I haven't seen any of my friends sober in months. We have classes together.
I got the number from the girl at uhaul even after she saw me throw up all over the parking lot with a 6 pack in my hands.
The girl I hooked up with in exchange for Ramen freshmen year is living with the girl I currently wish to bang.
Try oodles of noodles this time.
until he told me my vag was like a juicy apple and he loved eating it, yes, i really did think we were both sober.
Restaurants Roasting People Who Gave Them Negative Yelp Reviews (25 Pics)
we couldn't find any funnels so we taped a spaghetti strainer to a pool noodle and it worked fairly well
there's nothing weirder than waking up to your mom eating breakfast on the couch that you fucked her coworker on last night.
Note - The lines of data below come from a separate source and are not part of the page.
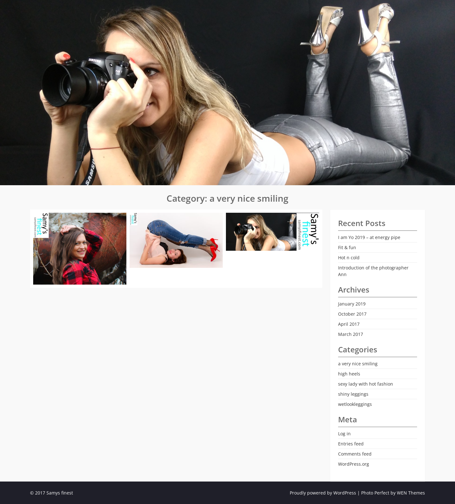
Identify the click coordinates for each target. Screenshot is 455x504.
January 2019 (352, 304)
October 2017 (352, 314)
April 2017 (349, 324)
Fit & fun (347, 247)
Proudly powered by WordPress (323, 493)
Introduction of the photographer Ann (373, 271)
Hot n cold (349, 258)
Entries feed (351, 444)
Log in (344, 434)
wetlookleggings (355, 404)
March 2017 (350, 334)
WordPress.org (353, 464)
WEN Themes (411, 493)
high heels (349, 374)
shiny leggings (353, 394)
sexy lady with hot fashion (365, 384)
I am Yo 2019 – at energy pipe (369, 237)
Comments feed (355, 454)
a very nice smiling (358, 364)
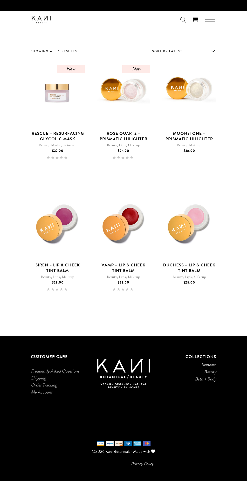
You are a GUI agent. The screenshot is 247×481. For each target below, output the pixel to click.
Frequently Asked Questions (55, 371)
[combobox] (182, 51)
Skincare (69, 145)
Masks (56, 145)
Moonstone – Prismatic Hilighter (189, 136)
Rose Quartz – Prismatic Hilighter (123, 136)
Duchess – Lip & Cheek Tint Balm (189, 267)
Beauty (44, 145)
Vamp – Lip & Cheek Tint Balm (123, 267)
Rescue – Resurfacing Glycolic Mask (58, 136)
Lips (122, 145)
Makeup (134, 145)
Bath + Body (205, 379)
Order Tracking (44, 385)
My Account (41, 392)
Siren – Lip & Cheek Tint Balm (57, 267)
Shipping (38, 378)
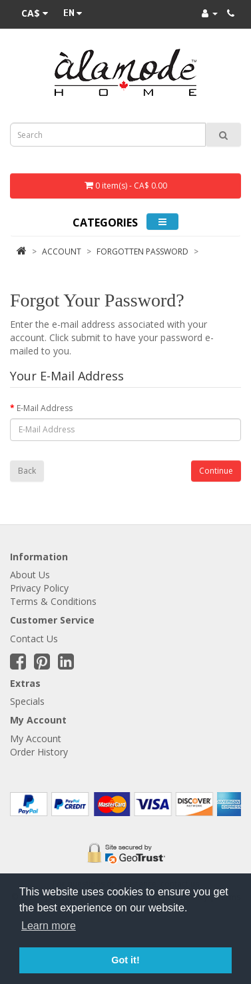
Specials (27, 701)
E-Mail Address (45, 408)
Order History (39, 751)
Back (27, 470)
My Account (35, 738)
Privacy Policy (39, 588)
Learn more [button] (48, 925)
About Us (30, 574)
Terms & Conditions (53, 601)
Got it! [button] (125, 960)
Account (61, 251)
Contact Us (34, 638)
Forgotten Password (142, 251)
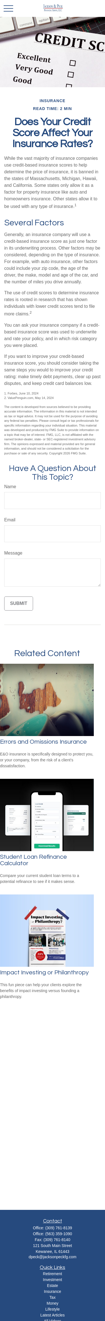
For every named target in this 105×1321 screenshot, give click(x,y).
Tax (53, 1297)
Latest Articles (52, 1315)
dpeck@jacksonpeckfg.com (52, 1257)
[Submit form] (18, 603)
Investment (52, 1279)
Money (52, 1303)
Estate (52, 1285)
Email (9, 519)
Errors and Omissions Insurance (43, 742)
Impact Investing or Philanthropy (44, 972)
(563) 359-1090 (58, 1234)
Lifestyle (52, 1309)
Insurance (52, 1291)
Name (10, 486)
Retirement (52, 1273)
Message (13, 553)
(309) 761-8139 (58, 1228)
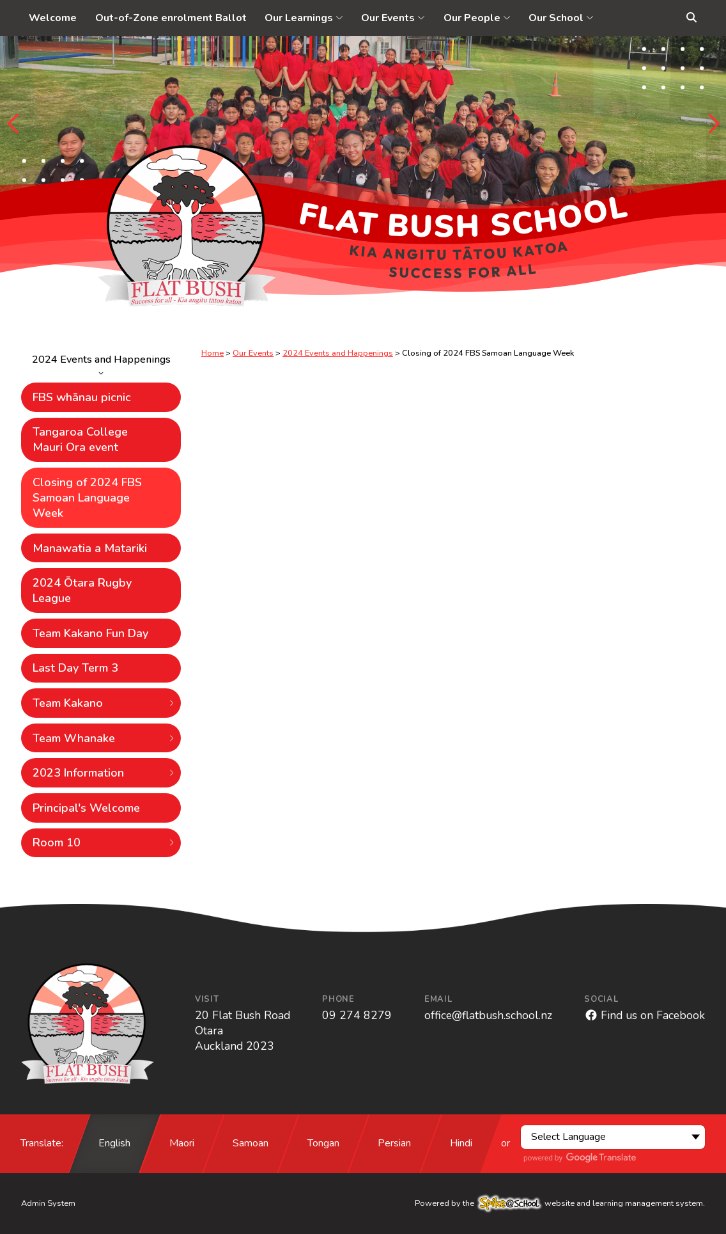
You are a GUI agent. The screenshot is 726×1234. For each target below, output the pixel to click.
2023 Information (104, 772)
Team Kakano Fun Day (90, 633)
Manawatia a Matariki (90, 548)
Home (212, 353)
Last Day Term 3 (75, 668)
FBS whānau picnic (82, 397)
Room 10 (104, 842)
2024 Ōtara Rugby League (82, 590)
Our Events (253, 353)
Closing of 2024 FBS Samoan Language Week (87, 498)
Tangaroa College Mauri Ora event (80, 439)
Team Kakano (104, 703)
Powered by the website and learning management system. (560, 1203)
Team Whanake (104, 738)
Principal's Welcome (86, 808)
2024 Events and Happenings (101, 364)
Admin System (48, 1203)
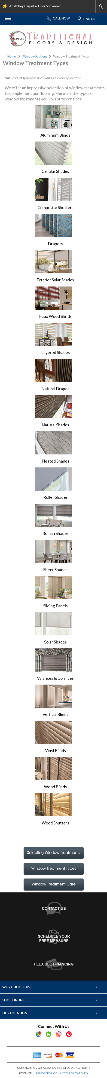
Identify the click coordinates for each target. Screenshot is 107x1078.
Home (11, 56)
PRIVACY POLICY (46, 1073)
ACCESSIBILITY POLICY (74, 1073)
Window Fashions (35, 56)
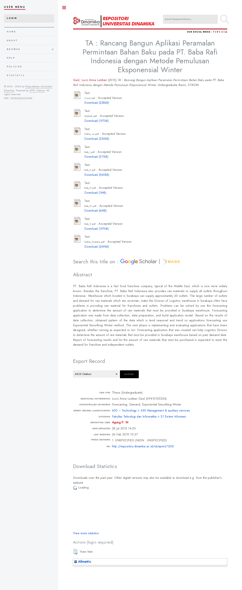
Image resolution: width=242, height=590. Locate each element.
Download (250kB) (96, 139)
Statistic (16, 75)
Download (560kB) (96, 175)
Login (12, 18)
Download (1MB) (95, 193)
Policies (14, 66)
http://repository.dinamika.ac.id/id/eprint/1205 (143, 446)
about (12, 40)
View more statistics (86, 533)
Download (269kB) (96, 247)
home (11, 32)
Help (11, 58)
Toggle (64, 7)
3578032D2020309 (21, 98)
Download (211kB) (96, 157)
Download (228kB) (96, 103)
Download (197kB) (96, 121)
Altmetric (82, 561)
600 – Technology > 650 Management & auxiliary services (151, 410)
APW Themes (36, 90)
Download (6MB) (95, 210)
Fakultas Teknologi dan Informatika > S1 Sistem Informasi (149, 416)
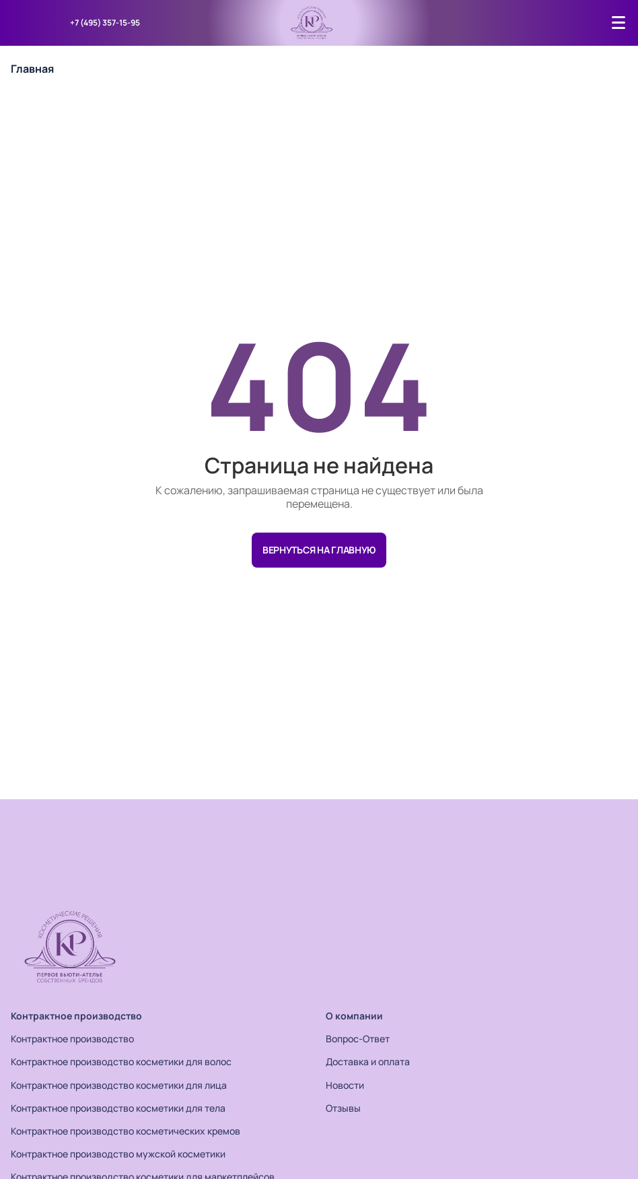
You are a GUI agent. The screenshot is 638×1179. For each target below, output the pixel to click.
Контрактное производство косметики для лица (119, 1085)
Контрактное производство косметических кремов (125, 1130)
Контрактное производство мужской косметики (118, 1153)
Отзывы (343, 1108)
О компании (354, 1015)
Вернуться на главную (319, 549)
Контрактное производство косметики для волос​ (121, 1061)
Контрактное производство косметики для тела (118, 1108)
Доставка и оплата (368, 1061)
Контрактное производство (76, 1015)
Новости (345, 1085)
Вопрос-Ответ (358, 1038)
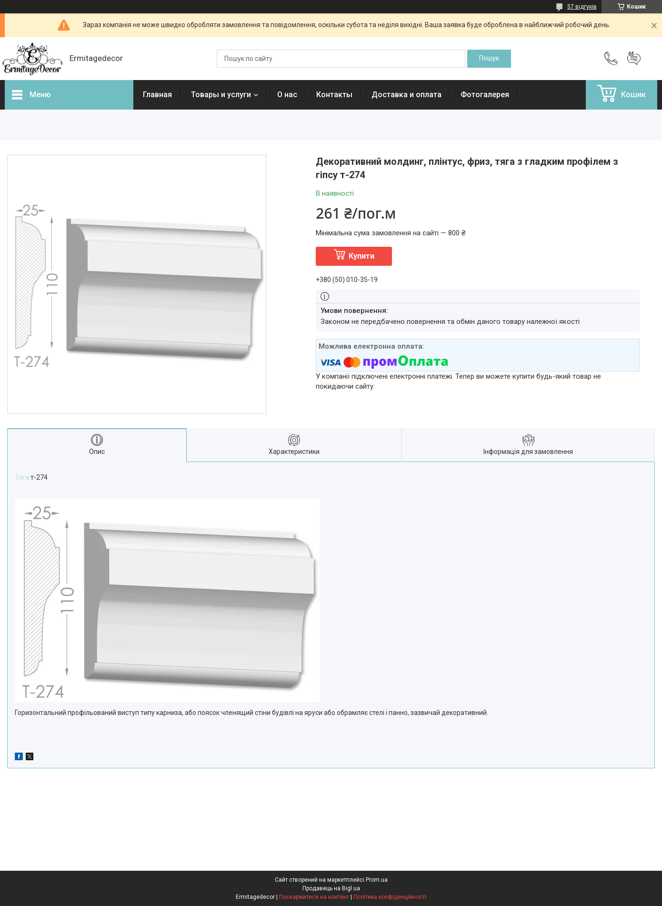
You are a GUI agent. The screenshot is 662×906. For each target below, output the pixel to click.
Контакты (334, 94)
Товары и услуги (221, 94)
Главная (157, 94)
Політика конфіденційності (389, 897)
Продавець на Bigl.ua (331, 888)
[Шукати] (489, 59)
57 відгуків (582, 6)
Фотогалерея (485, 94)
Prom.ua (377, 879)
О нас (287, 94)
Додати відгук (634, 58)
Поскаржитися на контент (314, 897)
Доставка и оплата (406, 94)
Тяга (22, 477)
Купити (361, 256)
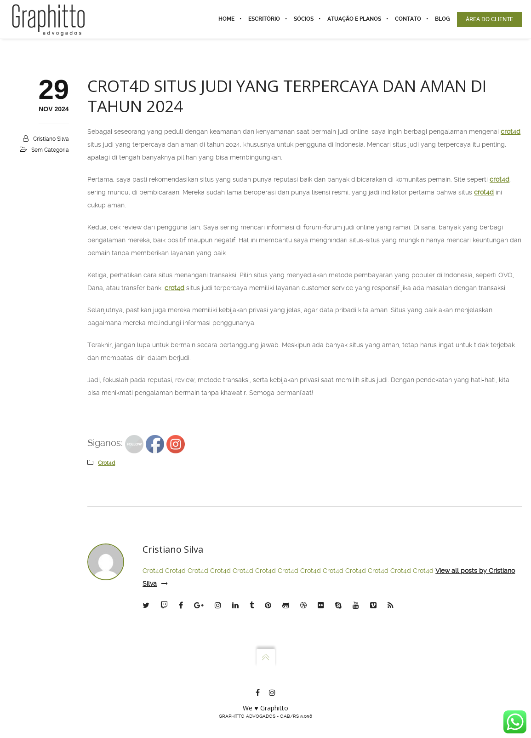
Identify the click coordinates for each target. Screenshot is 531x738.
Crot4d (153, 570)
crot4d (510, 131)
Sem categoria (50, 150)
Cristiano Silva (51, 139)
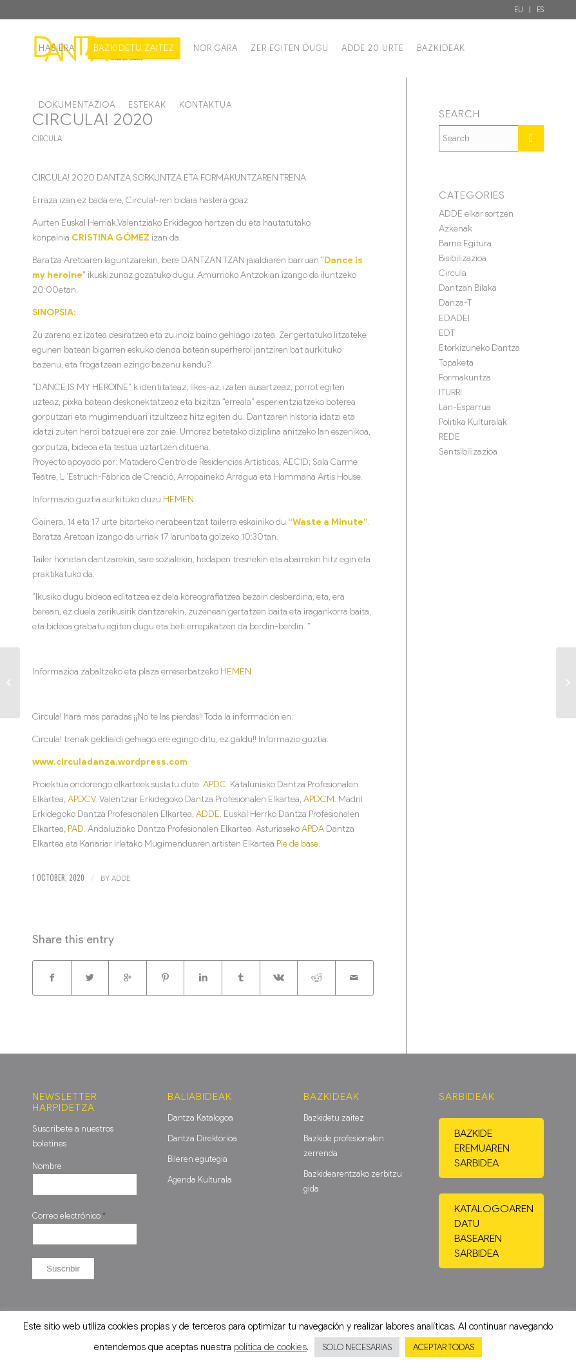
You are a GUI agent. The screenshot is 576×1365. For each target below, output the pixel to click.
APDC (214, 784)
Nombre (47, 1166)
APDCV (82, 799)
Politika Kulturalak (473, 422)
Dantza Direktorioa (202, 1138)
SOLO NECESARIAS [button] (357, 1347)
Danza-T (455, 302)
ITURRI (450, 392)
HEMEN (178, 499)
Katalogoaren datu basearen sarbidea (493, 1231)
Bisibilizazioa (462, 258)
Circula (47, 138)
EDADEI (454, 318)
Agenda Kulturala (200, 1179)
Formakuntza (465, 377)
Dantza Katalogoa (200, 1118)
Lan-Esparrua (465, 407)
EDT (447, 333)
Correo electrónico (69, 1216)
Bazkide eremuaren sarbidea (482, 1148)
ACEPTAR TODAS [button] (443, 1347)
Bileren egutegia (197, 1159)
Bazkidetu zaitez (333, 1118)
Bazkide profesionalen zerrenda (343, 1146)
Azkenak (455, 228)
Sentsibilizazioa (468, 451)
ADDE (208, 814)
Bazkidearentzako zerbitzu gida (352, 1181)
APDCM (318, 799)
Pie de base (297, 843)
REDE (449, 436)
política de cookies (270, 1347)
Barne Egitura (465, 243)
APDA (313, 828)
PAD (76, 828)
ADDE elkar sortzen (476, 213)
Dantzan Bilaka (468, 287)
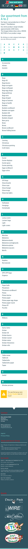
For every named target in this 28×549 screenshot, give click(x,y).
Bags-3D (5, 80)
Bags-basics (6, 83)
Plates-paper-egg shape (10, 300)
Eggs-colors (6, 170)
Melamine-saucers (8, 248)
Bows (4, 123)
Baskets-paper (7, 115)
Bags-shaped (6, 98)
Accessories (6, 63)
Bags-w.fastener (7, 100)
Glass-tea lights (7, 193)
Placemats (5, 288)
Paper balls (6, 285)
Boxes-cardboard (7, 128)
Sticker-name (6, 340)
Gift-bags (5, 180)
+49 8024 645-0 (7, 424)
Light (3, 223)
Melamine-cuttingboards (10, 243)
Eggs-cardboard (7, 168)
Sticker (4, 330)
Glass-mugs (6, 190)
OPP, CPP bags (7, 273)
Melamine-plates (7, 245)
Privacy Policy (5, 436)
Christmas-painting (8, 145)
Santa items (6, 328)
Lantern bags (6, 220)
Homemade (6, 208)
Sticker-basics (6, 335)
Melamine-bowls (7, 240)
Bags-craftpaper (7, 88)
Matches (5, 235)
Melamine (5, 238)
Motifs (4, 250)
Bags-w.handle (7, 103)
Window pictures (7, 385)
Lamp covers (6, 218)
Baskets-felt (6, 113)
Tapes (4, 365)
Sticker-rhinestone (8, 343)
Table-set (5, 358)
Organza (5, 275)
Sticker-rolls (6, 345)
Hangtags (5, 205)
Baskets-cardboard (8, 108)
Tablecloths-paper (8, 363)
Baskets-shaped (7, 118)
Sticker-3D (5, 333)
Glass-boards (6, 183)
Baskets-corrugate (8, 110)
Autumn (4, 68)
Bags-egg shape (7, 90)
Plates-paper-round (8, 303)
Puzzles (4, 308)
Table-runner (6, 355)
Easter (4, 158)
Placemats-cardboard (9, 290)
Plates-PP (5, 305)
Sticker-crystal (7, 338)
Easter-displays (7, 160)
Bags (3, 78)
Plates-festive (6, 295)
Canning (5, 140)
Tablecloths (6, 360)
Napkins (5, 260)
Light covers (6, 225)
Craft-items (6, 148)
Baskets (4, 105)
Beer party (5, 120)
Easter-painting (7, 165)
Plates (4, 293)
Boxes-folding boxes (9, 130)
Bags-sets (5, 95)
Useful (4, 375)
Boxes (4, 125)
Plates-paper (6, 298)
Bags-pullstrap (7, 93)
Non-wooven (6, 263)
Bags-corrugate (7, 85)
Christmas (5, 143)
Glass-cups (5, 185)
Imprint (3, 433)
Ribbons (4, 318)
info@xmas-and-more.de (6, 427)
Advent (4, 65)
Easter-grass (6, 163)
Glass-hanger (6, 188)
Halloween (5, 203)
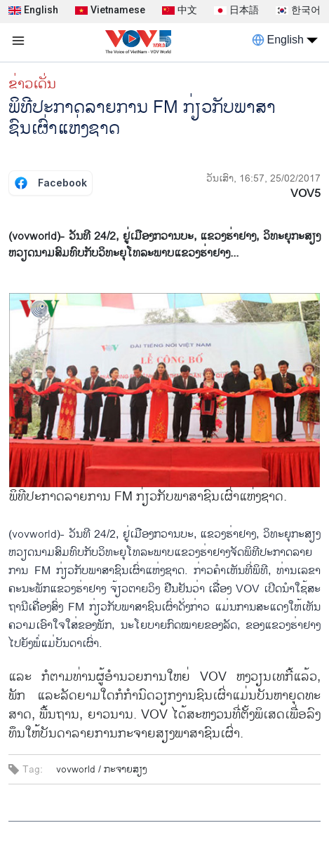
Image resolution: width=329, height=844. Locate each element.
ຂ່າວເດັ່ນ (32, 84)
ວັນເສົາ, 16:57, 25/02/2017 (263, 178)
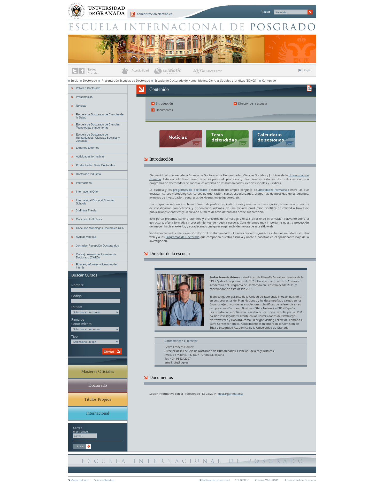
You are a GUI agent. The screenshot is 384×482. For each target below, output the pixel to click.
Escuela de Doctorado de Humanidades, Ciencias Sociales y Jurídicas (98, 137)
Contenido (269, 80)
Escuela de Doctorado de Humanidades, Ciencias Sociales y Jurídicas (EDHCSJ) (206, 80)
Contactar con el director (181, 341)
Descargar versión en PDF (309, 88)
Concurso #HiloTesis (89, 219)
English (308, 70)
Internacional (84, 182)
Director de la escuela (252, 103)
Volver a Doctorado (88, 88)
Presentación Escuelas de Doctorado (126, 80)
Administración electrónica (154, 14)
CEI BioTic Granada (173, 70)
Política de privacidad (215, 480)
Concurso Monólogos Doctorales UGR (100, 228)
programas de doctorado (190, 190)
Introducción (164, 103)
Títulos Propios (97, 399)
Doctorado (90, 80)
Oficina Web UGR (266, 480)
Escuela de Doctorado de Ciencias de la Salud (100, 116)
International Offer (87, 191)
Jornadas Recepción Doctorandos (97, 245)
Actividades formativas (90, 156)
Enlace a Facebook (82, 71)
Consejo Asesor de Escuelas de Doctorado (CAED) (96, 256)
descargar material (230, 394)
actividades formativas (273, 190)
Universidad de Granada (95, 8)
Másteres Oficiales (97, 371)
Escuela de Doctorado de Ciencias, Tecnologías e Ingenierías (98, 126)
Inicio (74, 80)
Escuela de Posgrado (192, 26)
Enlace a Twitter (75, 71)
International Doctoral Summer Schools (95, 202)
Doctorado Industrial (88, 174)
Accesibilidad (105, 480)
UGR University (207, 72)
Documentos (164, 110)
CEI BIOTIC (242, 480)
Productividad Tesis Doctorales (95, 165)
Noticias (81, 105)
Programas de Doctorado (182, 237)
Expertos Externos (87, 147)
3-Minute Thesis (86, 210)
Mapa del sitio (80, 480)
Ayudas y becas (86, 236)
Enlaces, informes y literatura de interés (96, 266)
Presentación (84, 96)
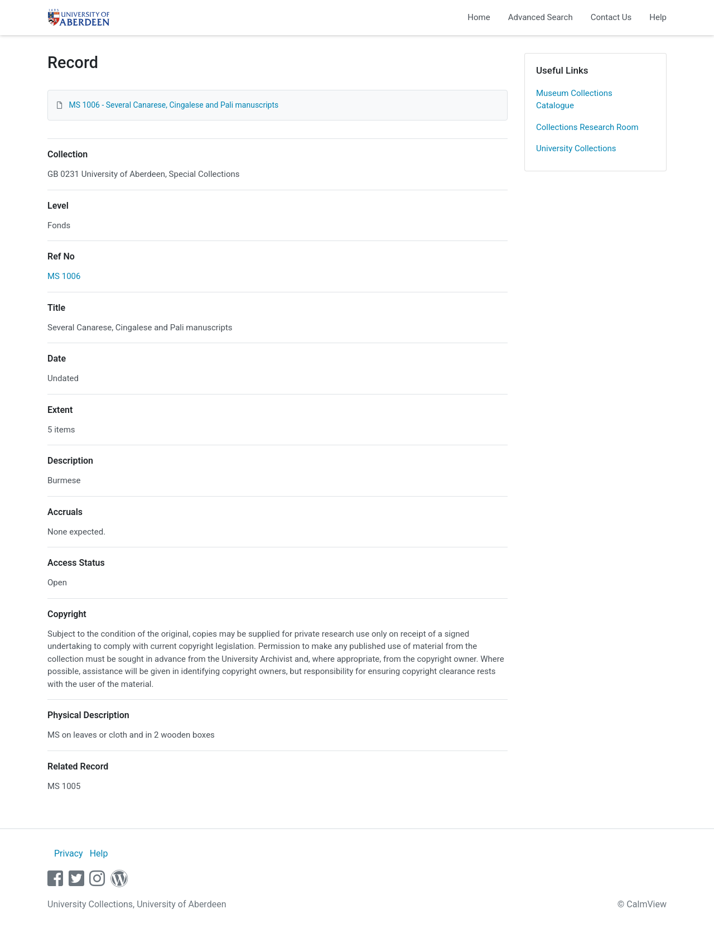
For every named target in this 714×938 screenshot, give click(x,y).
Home (478, 17)
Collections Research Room (587, 127)
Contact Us (611, 17)
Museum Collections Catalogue (574, 99)
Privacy (68, 853)
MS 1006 (63, 276)
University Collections (576, 148)
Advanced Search (540, 17)
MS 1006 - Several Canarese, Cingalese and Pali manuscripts (173, 104)
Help (658, 17)
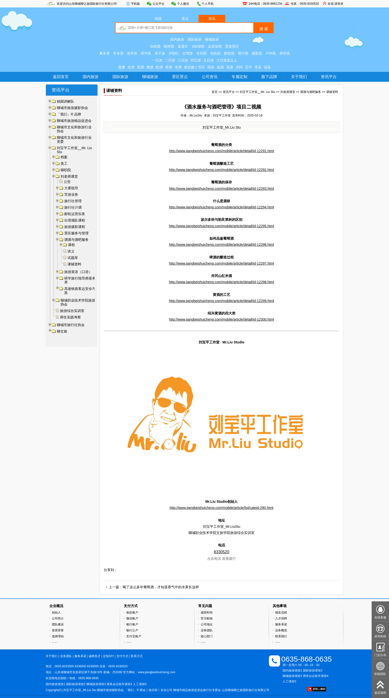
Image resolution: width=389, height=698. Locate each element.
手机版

I can't feel my clothes. I'm convinced I'm naked
We are so blessed to to have nicely shaped vaginas
I thank god almighty everyday
I was wasted and the time changed. I blame the male strippers.
Woman Posts Harassing DMs From Creep Online, Now He’s Upset Because People Told His Mom
All is fair in love and war and toga parties
Let's be honest I'm gonna watch murder she wrote and eat taquitos at three am
How do you clean puke off a stuffed bear?
ICE CREAM AND CAKE BITCHESSSSSS
Dude, you spit in your shirt pocket saying "I'm saving it for later" then dove head first into the pyramid of beer cans we set up.
I mean, he’s listed as “Andrew DC Threesome” in my phone. THATS HOW I REMEMBER HIM! How is that not the start of a fairytale?